* _WHAT YOU HAVE TO DO_: Take the listing below and print exactly the lines starting at the line containing "Viewport: 1920px width, 1080px height. At" and ending at the line containing "This screenshot has width=1912, height=1008.", both ends included, and no others.

* _DATA FOR REVIEW_:
========
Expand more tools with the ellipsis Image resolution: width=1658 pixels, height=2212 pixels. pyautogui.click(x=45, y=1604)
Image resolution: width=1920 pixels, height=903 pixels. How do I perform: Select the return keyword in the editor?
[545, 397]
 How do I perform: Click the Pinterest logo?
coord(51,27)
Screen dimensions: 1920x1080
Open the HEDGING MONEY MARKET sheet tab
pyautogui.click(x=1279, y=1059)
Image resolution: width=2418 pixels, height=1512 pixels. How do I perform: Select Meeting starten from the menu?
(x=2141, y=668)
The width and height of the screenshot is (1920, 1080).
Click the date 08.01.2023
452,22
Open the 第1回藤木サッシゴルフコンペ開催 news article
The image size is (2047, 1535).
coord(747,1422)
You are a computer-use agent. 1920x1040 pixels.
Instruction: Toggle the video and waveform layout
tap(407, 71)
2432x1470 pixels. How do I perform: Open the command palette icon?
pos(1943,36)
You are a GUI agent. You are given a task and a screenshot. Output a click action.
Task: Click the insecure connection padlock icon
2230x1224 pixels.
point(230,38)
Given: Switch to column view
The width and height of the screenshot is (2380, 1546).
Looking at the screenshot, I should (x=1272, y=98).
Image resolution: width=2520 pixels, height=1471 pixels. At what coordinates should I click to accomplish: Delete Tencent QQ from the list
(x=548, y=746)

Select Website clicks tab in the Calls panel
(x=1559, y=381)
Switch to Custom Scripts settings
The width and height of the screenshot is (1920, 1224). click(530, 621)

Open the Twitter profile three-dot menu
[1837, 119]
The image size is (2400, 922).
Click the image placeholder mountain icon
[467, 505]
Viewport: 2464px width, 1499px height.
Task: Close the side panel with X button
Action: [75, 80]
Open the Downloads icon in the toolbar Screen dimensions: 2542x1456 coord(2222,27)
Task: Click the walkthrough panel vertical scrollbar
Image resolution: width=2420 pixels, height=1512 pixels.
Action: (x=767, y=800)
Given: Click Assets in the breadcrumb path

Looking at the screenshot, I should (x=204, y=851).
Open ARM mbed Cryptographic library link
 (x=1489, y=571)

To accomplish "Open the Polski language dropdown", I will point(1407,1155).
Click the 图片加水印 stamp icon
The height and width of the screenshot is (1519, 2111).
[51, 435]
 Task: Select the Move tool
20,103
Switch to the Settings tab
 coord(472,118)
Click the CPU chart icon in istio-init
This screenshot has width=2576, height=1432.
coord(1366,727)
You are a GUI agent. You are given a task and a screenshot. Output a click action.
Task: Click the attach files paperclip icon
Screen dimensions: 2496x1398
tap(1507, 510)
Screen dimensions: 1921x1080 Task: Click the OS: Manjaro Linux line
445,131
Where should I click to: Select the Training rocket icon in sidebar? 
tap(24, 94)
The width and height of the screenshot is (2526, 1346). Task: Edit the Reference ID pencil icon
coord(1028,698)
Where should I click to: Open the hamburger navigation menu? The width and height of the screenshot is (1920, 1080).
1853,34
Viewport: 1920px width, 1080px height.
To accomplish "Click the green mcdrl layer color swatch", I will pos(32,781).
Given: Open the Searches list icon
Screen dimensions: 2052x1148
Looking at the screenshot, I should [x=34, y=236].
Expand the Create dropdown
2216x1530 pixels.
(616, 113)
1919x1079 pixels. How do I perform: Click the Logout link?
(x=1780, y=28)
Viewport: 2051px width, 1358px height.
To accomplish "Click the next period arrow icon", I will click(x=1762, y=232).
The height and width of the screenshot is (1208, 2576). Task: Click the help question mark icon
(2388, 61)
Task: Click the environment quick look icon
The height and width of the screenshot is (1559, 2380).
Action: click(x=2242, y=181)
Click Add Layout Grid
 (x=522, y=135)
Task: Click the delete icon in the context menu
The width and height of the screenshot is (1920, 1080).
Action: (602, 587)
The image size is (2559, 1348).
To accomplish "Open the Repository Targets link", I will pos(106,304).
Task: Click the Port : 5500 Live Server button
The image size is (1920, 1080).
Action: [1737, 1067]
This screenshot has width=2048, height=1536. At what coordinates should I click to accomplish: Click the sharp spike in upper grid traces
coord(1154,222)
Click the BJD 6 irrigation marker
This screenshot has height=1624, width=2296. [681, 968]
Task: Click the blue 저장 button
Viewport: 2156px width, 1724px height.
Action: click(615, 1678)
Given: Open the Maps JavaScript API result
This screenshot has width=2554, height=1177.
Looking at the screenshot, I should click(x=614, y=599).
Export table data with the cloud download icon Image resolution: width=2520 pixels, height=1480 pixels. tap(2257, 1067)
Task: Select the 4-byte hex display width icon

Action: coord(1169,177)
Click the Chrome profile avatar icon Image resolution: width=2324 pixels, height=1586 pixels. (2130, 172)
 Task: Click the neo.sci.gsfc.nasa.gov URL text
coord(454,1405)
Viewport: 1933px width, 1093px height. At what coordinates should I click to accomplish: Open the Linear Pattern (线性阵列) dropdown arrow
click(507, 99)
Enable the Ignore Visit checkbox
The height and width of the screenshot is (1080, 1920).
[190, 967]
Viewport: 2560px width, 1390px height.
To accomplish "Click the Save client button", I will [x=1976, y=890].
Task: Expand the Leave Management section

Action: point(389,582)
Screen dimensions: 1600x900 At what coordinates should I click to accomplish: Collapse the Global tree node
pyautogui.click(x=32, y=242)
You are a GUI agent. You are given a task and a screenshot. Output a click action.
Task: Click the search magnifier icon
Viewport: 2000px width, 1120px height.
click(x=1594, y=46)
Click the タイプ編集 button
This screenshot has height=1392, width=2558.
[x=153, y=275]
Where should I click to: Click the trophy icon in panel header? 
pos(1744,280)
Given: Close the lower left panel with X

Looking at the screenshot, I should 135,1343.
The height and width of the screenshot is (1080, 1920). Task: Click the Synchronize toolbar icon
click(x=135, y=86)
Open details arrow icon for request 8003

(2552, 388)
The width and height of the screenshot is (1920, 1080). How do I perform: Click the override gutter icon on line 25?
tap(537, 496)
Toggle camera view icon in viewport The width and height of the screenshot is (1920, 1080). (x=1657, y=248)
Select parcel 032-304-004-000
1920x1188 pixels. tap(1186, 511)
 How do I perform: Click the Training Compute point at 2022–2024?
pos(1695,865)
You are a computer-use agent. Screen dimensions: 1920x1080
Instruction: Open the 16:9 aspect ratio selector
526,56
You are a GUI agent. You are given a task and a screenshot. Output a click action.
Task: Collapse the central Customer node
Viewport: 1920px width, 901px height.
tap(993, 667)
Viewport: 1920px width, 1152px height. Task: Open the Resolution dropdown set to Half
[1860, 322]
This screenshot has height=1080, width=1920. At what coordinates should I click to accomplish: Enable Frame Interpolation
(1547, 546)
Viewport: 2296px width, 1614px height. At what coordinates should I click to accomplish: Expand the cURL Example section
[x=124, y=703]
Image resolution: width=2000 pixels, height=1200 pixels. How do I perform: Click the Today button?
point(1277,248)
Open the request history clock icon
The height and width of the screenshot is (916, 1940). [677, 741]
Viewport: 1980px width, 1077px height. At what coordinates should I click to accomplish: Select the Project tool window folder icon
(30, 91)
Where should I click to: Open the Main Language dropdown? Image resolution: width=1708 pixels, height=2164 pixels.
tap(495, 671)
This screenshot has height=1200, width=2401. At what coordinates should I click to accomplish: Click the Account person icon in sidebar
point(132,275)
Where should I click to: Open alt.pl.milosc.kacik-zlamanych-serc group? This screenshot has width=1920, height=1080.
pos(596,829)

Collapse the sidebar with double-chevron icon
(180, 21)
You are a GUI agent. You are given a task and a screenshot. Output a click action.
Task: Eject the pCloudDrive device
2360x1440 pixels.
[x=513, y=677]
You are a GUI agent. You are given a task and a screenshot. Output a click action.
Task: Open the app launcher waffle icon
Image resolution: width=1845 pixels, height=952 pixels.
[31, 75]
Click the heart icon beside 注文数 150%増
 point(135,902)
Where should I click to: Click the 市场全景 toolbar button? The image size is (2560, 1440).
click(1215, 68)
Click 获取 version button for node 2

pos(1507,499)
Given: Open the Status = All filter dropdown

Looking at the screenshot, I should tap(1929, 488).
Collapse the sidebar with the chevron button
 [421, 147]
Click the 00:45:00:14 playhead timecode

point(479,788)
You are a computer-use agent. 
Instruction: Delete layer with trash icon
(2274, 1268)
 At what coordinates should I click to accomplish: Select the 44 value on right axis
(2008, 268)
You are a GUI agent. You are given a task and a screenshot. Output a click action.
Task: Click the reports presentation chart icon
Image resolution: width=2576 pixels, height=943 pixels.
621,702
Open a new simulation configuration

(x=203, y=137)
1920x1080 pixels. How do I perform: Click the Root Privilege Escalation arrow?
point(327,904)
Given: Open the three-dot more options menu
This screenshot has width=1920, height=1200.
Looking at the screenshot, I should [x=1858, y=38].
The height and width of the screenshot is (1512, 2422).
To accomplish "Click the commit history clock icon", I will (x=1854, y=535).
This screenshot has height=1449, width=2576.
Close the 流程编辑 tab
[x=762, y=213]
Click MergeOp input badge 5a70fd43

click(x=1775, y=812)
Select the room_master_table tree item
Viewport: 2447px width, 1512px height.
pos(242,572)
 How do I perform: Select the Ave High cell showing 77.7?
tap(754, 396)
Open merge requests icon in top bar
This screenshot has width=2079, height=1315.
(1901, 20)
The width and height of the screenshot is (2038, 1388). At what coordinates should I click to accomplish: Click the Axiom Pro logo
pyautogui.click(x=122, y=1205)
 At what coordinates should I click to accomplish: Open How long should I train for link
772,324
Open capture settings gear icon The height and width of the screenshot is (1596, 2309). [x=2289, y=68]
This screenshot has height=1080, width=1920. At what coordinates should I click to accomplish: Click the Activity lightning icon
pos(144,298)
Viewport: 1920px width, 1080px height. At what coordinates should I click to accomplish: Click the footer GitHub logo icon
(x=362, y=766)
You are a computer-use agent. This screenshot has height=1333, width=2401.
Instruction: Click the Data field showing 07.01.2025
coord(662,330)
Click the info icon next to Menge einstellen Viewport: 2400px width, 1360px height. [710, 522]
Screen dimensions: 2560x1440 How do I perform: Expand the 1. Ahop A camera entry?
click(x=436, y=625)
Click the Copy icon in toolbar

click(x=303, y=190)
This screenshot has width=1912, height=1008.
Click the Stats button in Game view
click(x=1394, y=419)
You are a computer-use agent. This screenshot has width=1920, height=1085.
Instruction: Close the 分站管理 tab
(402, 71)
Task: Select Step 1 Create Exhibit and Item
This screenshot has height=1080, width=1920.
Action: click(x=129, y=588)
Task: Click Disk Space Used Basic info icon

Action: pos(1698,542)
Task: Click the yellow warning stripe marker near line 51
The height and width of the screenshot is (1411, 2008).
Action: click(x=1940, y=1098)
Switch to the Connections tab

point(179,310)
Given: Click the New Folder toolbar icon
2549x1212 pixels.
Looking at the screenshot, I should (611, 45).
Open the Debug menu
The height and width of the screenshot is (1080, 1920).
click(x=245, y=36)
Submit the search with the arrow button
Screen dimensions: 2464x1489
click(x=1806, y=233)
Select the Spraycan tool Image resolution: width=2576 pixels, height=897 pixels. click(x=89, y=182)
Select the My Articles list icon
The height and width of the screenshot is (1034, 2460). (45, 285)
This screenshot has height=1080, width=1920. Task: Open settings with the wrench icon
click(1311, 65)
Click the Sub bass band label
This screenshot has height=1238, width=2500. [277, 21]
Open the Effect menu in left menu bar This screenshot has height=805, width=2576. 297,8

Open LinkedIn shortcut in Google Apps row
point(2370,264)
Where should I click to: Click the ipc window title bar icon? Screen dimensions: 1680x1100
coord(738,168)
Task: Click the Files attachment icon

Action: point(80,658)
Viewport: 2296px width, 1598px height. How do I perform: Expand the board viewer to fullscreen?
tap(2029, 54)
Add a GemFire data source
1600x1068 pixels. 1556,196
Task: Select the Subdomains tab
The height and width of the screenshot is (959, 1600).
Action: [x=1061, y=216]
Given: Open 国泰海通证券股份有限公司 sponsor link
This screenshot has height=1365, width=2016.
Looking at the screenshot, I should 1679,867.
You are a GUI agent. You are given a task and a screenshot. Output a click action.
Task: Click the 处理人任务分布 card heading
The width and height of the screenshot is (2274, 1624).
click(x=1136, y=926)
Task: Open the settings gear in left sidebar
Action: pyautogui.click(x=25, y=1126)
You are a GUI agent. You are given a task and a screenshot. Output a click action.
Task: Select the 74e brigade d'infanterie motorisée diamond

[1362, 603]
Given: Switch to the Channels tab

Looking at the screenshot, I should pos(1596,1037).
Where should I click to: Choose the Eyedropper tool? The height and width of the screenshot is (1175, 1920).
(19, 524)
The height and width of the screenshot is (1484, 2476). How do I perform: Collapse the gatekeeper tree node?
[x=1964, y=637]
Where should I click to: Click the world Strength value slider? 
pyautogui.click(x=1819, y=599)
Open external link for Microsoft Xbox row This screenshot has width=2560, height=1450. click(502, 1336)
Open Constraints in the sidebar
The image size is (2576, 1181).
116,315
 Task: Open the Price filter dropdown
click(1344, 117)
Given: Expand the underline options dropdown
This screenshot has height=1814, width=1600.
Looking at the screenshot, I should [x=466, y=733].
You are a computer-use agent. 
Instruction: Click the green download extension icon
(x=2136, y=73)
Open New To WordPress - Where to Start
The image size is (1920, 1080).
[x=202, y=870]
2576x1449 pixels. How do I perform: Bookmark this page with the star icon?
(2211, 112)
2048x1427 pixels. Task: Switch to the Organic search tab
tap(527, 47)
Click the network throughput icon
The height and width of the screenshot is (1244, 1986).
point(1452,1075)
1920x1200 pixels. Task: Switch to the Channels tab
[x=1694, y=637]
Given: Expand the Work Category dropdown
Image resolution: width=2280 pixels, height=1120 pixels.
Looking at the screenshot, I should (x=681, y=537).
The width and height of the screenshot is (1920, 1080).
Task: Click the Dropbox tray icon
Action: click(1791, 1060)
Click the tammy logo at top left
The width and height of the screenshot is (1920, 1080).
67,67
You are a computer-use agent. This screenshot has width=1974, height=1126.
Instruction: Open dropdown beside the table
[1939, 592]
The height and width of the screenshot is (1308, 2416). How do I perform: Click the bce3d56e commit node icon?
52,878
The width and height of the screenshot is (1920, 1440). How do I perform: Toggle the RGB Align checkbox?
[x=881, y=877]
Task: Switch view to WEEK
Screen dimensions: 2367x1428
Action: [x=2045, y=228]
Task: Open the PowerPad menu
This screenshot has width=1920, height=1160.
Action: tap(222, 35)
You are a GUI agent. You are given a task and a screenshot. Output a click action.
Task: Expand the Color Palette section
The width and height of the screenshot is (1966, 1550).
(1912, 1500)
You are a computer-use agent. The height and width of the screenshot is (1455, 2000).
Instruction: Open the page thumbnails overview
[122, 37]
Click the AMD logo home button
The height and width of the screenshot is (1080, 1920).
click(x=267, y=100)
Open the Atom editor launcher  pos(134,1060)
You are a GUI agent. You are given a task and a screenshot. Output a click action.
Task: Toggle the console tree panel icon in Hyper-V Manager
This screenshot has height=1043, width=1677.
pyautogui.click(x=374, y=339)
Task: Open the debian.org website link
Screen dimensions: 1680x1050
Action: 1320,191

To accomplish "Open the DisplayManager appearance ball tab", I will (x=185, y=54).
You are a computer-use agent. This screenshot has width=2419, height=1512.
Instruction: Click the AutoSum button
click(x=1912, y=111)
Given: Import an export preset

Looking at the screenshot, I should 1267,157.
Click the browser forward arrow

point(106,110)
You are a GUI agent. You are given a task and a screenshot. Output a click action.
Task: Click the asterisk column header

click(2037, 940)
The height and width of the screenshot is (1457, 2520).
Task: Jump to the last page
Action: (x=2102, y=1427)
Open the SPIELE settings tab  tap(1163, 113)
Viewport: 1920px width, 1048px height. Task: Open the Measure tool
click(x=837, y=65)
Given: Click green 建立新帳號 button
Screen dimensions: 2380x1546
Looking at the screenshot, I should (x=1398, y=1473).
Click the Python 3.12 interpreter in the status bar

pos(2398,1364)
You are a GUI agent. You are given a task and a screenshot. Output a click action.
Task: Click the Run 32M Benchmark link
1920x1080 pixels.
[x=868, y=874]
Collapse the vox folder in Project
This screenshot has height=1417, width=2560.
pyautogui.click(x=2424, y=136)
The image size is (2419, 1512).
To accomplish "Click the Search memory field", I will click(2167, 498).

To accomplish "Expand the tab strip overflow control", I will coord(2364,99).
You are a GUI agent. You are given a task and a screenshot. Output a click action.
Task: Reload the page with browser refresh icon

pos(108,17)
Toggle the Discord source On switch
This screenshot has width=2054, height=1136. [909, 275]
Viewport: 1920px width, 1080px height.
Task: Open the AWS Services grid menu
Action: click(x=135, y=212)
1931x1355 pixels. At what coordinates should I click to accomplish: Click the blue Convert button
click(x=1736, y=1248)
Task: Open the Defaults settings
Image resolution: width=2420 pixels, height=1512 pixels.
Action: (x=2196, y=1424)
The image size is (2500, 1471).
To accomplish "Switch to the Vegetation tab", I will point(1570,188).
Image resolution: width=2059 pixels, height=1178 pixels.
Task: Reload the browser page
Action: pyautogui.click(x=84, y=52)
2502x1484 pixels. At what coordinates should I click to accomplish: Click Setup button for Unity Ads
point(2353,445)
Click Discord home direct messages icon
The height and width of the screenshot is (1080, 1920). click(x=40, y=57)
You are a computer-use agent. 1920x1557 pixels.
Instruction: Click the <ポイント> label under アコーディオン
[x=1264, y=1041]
========
* _RESPONSE AREA_:
Viewport: 1920px width, 1080px height. At what coordinates should I click to accomplish: Click the footer GitHub logo icon
(x=362, y=766)
You are a computer-use agent. This screenshot has height=1333, width=2401.
Instruction: Click the Data field showing 07.01.2025
coord(662,330)
Click the info icon next to Menge einstellen Viewport: 2400px width, 1360px height. [710, 522]
Screen dimensions: 2560x1440 How do I perform: Expand the 1. Ahop A camera entry?
click(x=436, y=625)
Click the Copy icon in toolbar

click(x=303, y=190)
This screenshot has width=1912, height=1008.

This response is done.